I don't get the react hype anyways. Writing inline HTML in JavaScript seems so weird to me (JSX).

6 comments

The argument (among others) is that if you're going to be using if/else, for loops, and all that in a templating language you might as well use a full-featured language like JavaScript... (youtube timestamp: https://www.youtube.com/watch?v=x7cQ3mrcKaY&t=4m13s)
or, you know, just write the app in pure javascript and still reap the benefits of [2-3x faster than React] virtual dom. though i'm a bit biased [1] ;)

[1] https://github.com/leeoniya/domvm

[2] http://mithril.js.org/

Meh since when is computational performance really a bottleneck? Do you find your site is loading seconds too slowly because JS is executing? I sure don't.

On today's machines the much larger bottleneck is how fast and easily you can iterate on product at scale which is a problem that React is a fantastic solution for.

> Meh since when is computational performance really a bottleneck?

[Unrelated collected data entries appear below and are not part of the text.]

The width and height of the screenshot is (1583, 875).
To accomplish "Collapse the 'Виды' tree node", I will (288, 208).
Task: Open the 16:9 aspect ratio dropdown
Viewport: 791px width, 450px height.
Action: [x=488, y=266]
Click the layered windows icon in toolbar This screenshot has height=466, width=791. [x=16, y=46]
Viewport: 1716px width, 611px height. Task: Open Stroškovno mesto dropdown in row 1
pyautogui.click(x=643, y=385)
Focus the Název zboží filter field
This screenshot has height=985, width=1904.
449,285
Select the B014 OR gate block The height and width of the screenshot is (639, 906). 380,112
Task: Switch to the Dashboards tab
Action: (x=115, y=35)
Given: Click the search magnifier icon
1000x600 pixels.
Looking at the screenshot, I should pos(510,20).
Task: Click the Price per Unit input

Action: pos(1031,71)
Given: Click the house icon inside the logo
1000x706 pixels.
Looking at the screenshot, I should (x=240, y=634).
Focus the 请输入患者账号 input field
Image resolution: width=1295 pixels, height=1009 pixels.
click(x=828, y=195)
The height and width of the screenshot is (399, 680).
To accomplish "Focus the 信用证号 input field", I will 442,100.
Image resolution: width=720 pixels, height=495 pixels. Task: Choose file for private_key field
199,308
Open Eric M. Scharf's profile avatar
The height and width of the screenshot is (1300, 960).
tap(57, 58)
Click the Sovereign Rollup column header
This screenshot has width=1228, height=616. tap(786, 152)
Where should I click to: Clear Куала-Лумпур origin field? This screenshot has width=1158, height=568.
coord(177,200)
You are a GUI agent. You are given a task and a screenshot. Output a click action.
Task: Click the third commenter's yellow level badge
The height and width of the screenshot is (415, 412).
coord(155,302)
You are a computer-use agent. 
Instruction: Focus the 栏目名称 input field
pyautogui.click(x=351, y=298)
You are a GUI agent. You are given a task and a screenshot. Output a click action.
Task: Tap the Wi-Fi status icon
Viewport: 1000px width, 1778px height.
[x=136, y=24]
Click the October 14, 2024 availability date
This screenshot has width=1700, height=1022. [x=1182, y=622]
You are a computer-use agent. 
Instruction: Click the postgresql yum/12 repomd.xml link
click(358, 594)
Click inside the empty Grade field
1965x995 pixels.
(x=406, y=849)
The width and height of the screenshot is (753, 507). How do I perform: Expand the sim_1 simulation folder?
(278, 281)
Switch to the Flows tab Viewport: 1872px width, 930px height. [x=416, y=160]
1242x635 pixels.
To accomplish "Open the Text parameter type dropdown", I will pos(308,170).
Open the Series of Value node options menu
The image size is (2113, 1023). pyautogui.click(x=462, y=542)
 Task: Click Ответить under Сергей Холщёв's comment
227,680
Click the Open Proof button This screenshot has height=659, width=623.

Ever used a phone that wasn't < 6 months old to browse the modern web?

> at scale

React is a front-end framework. The only "scale" that exists in its world is the fat DOM you generate and how fast it can mutate it. From that perspective, it sucks at scale (take a look at Preact and Inferno). Your iteration speed depends on good app architecture, not a specific framework. React Native does sound like a good perk, but likely isnt useful enough to make anything you cannot do anyway in HTML5.

Scale in terms of number of engineers and app size, not users
> number of engineers

can't this be said about any popular framework? "it scales because everyone knows it"

> app size

what specifically makes React scale better with app size than any other properly componentized architecture?

On mobile, it matters a lot, especially older/low-end Android phones.
Actually I do find javascript making many sites that are ultimately just displaying text, so slow as to be unusable.
How do you know it's the JS executing and not network time or the result of a poor infra decision?
Because it works great with JS turned off, and you can measure what is using your CPU an d what it is doing and how much time it is taking (also you can measure the network).
JSX is entirely optional and it is easy to use React without it. (e.g., http://ludovf.net/reactbook/blog/reactjs-without-jsx-part2.h...)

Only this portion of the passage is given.